The third siege of Gibraltar was mounted between February–June 1333 by a Moorish army under the prince Abd al-Malik Abd al-Wahid of Morocco. The fortified town of Gibraltar had been held by Castile since 1309, when it had been seized from the Moorish Emirate of Granada. The attack on Gibraltar was ordered by the recently crowned Marinid ruler Abu al-Hasan Ali ibn Othman in response to an appeal by the Nasrid ruler Muhammed IV of Granada. The onset of the siege took the Castilians by surprise.
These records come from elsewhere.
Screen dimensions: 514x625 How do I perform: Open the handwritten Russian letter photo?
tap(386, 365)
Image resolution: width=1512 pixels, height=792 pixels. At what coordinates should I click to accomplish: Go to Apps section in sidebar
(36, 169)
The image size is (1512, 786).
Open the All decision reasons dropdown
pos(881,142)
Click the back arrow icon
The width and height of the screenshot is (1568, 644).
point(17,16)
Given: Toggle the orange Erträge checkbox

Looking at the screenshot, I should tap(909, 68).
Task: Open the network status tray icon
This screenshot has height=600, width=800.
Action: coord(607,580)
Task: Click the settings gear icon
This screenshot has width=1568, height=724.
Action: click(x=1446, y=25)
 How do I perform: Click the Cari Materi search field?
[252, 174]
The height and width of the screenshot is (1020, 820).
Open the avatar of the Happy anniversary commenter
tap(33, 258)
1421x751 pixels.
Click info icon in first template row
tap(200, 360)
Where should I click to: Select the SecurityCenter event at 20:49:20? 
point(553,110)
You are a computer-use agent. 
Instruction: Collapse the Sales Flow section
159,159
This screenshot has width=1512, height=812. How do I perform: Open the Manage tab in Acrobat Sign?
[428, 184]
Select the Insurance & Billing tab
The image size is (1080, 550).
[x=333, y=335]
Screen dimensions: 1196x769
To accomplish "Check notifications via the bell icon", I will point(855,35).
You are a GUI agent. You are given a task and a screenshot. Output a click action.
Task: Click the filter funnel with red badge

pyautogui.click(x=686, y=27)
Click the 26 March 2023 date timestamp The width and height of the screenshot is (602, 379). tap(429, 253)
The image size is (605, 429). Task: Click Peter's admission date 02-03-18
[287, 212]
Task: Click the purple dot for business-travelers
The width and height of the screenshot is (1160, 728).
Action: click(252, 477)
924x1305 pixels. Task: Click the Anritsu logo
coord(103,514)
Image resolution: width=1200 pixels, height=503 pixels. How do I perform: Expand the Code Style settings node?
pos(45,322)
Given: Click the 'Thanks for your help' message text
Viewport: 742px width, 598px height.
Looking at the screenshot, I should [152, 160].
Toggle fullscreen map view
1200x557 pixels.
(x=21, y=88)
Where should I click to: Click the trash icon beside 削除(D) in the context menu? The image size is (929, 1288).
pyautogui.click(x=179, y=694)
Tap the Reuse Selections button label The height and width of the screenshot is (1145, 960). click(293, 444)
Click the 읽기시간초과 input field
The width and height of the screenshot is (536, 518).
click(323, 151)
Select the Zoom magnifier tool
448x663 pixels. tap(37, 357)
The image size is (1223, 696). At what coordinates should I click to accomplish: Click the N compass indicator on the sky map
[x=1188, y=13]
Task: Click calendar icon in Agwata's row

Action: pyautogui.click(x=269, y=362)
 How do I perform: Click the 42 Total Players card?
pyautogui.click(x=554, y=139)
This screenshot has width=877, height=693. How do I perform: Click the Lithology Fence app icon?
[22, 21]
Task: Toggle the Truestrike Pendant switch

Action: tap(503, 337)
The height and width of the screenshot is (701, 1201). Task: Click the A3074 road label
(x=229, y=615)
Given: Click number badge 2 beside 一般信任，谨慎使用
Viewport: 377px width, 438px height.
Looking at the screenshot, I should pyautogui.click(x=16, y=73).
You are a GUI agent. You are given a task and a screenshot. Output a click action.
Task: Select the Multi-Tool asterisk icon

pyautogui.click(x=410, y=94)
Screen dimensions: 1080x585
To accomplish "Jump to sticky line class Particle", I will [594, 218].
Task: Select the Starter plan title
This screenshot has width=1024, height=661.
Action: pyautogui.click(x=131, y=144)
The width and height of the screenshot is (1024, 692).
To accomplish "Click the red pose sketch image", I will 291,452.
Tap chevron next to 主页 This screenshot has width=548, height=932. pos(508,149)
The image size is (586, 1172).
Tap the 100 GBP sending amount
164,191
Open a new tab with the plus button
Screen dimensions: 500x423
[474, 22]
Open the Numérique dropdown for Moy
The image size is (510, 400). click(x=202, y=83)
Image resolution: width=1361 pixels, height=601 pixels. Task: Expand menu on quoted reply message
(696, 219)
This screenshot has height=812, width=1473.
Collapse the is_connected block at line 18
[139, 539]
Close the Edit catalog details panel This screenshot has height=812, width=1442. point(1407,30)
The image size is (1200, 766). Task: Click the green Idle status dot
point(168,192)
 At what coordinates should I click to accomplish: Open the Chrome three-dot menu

The stocks of food in Gibraltar were heavily depleted at the time due to the thievery of the town's governor, Vasco Perez de Meira, who had looted the money that was meant to have been spent on food for the garrison and to pay for the upkeep of the castle and fortifications. After over four months of siege and bombardment by Moorish catapults, the garrison and townspeople were reduced to near-starvation and surrendered to Abd al-Malik.

==Start of the siege==
In 1309, Castillian troops under King Ferdinand IV captured Gibraltar, then known as Medinat al-Fatḥ (City of Victory), from the Muslim-ruled Emirate of Granada. Its fortifications were repaired and improved by the Castillians. In 1315, the Granadans attempted to retake Gibraltar in the brief and unsuccessful second siege of Gibraltar.

The alliance between the Nasrids of the Emirate of Granada and the Marinid Morocco had fallen into abeyance following the loss of Gibraltar. The accession of the Marinid sultan Abu al-Hasan Ali ibn Othman led to a renewal of the pact between the two Muslim states. A force of 7,000 men under the command of Abu al-Hasan's son, Abd al-Malik, was secretly transported across the Strait of Gibraltar to rendezvous with the forces of Muhammad IV of Granada at Algeciras in February 1333. The Castillians were distracted by the coronation of King Alfonso XI. They were slow to respond to the invasion force, which was able to lay siege to Gibraltar before much of a response could be organised.

Gibraltar was ill-prepared for this eventuality. Its governor, Vasco Pérez de Meira of Galicia, had looted the funds allocated by the crown to pay for food and maintenance of the town's defences, using it to buy land for himself near Jerez de la Frontera. He also misappropriated the food, sold it to the Moors, and kept the garrison understrength. The shipwreck of a grain ship off the Gibraltarian coast, only eight days before the siege began, gave the garrison a little extra food supply, but as events were to prove, it was not nearly enough.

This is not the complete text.